PROBLEM STATEMENT — Print the listing in full, with no character changed.

MATERIAL SUPPLIED —
_ _ _ _ _ _ _
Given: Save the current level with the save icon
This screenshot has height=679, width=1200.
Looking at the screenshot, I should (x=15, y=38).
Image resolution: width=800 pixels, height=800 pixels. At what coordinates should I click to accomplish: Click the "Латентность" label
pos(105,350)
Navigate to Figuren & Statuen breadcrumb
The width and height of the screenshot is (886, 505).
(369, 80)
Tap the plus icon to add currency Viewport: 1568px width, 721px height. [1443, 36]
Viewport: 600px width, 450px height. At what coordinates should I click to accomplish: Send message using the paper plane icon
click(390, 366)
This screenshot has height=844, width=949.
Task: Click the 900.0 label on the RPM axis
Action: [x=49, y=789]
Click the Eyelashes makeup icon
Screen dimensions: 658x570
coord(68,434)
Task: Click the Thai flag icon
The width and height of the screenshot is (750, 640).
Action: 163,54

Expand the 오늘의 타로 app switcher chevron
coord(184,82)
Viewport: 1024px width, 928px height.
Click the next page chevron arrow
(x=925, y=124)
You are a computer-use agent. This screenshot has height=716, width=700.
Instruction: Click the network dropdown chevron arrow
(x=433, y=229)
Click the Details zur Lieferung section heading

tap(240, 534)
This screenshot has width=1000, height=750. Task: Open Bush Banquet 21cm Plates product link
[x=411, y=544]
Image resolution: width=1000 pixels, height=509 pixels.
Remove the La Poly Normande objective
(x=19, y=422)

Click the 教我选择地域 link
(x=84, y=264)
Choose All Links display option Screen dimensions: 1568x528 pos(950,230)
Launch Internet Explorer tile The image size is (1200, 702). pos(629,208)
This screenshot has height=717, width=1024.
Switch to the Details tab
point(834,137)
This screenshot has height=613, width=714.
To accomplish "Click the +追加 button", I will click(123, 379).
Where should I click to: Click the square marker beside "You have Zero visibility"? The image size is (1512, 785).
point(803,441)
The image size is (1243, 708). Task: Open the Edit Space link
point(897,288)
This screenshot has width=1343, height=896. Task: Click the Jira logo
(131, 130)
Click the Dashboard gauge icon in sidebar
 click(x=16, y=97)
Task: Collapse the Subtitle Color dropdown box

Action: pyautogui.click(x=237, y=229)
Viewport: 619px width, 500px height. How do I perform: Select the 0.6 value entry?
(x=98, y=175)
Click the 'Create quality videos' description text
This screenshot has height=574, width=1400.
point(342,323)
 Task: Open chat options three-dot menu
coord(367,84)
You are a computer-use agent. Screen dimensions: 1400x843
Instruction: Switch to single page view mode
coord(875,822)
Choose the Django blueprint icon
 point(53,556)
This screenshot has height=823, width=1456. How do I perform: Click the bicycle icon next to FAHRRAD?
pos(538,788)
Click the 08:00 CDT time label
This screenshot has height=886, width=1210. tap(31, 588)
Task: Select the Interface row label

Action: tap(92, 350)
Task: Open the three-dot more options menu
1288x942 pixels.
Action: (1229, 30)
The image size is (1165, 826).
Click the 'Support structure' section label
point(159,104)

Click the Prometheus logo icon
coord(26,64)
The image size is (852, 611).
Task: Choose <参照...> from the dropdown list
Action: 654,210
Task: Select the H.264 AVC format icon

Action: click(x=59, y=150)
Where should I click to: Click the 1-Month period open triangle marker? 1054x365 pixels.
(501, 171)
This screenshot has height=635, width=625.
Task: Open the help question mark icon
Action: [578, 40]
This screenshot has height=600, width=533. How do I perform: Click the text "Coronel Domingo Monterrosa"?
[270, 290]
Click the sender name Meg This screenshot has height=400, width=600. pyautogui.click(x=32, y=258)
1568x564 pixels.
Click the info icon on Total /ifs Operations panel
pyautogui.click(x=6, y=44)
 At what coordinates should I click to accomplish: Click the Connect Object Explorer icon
_ _ _ _ _ _ _
RESULT —
Given: Save the current level with the save icon
This screenshot has height=679, width=1200.
Looking at the screenshot, I should (x=15, y=38).
Image resolution: width=800 pixels, height=800 pixels. At what coordinates should I click to accomplish: Click the "Латентность" label
pos(105,350)
Navigate to Figuren & Statuen breadcrumb
The width and height of the screenshot is (886, 505).
(369, 80)
Tap the plus icon to add currency Viewport: 1568px width, 721px height. [1443, 36]
Viewport: 600px width, 450px height. At what coordinates should I click to accomplish: Send message using the paper plane icon
click(390, 366)
This screenshot has height=844, width=949.
Task: Click the 900.0 label on the RPM axis
Action: [x=49, y=789]
Click the Eyelashes makeup icon
Screen dimensions: 658x570
coord(68,434)
Task: Click the Thai flag icon
The width and height of the screenshot is (750, 640).
Action: 163,54

Expand the 오늘의 타로 app switcher chevron
coord(184,82)
Viewport: 1024px width, 928px height.
Click the next page chevron arrow
(x=925, y=124)
You are a computer-use agent. This screenshot has height=716, width=700.
Instruction: Click the network dropdown chevron arrow
(x=433, y=229)
Click the Details zur Lieferung section heading

tap(240, 534)
This screenshot has width=1000, height=750. Task: Open Bush Banquet 21cm Plates product link
[x=411, y=544]
Image resolution: width=1000 pixels, height=509 pixels.
Remove the La Poly Normande objective
(x=19, y=422)

Click the 教我选择地域 link
(x=84, y=264)
Choose All Links display option Screen dimensions: 1568x528 pos(950,230)
Launch Internet Explorer tile The image size is (1200, 702). pos(629,208)
This screenshot has height=717, width=1024.
Switch to the Details tab
point(834,137)
This screenshot has height=613, width=714.
To accomplish "Click the +追加 button", I will click(123, 379).
Where should I click to: Click the square marker beside "You have Zero visibility"? The image size is (1512, 785).
point(803,441)
The image size is (1243, 708). Task: Open the Edit Space link
point(897,288)
This screenshot has width=1343, height=896. Task: Click the Jira logo
(131, 130)
Click the Dashboard gauge icon in sidebar
 click(x=16, y=97)
Task: Collapse the Subtitle Color dropdown box

Action: pyautogui.click(x=237, y=229)
Viewport: 619px width, 500px height. How do I perform: Select the 0.6 value entry?
(x=98, y=175)
Click the 'Create quality videos' description text
This screenshot has height=574, width=1400.
point(342,323)
 Task: Open chat options three-dot menu
coord(367,84)
You are a computer-use agent. Screen dimensions: 1400x843
Instruction: Switch to single page view mode
coord(875,822)
Choose the Django blueprint icon
 point(53,556)
This screenshot has height=823, width=1456. How do I perform: Click the bicycle icon next to FAHRRAD?
pos(538,788)
Click the 08:00 CDT time label
This screenshot has height=886, width=1210. tap(31, 588)
Task: Select the Interface row label

Action: tap(92, 350)
Task: Open the three-dot more options menu
1288x942 pixels.
Action: (1229, 30)
The image size is (1165, 826).
Click the 'Support structure' section label
point(159,104)

Click the Prometheus logo icon
coord(26,64)
The image size is (852, 611).
Task: Choose <参照...> from the dropdown list
Action: 654,210
Task: Select the H.264 AVC format icon

Action: click(x=59, y=150)
Where should I click to: Click the 1-Month period open triangle marker? 1054x365 pixels.
(501, 171)
This screenshot has height=635, width=625.
Task: Open the help question mark icon
Action: [578, 40]
This screenshot has height=600, width=533. How do I perform: Click the text "Coronel Domingo Monterrosa"?
[270, 290]
Click the sender name Meg This screenshot has height=400, width=600. pyautogui.click(x=32, y=258)
1568x564 pixels.
Click the info icon on Total /ifs Operations panel
pyautogui.click(x=6, y=44)
 At what coordinates should I click to accomplish: Click the Connect Object Explorer icon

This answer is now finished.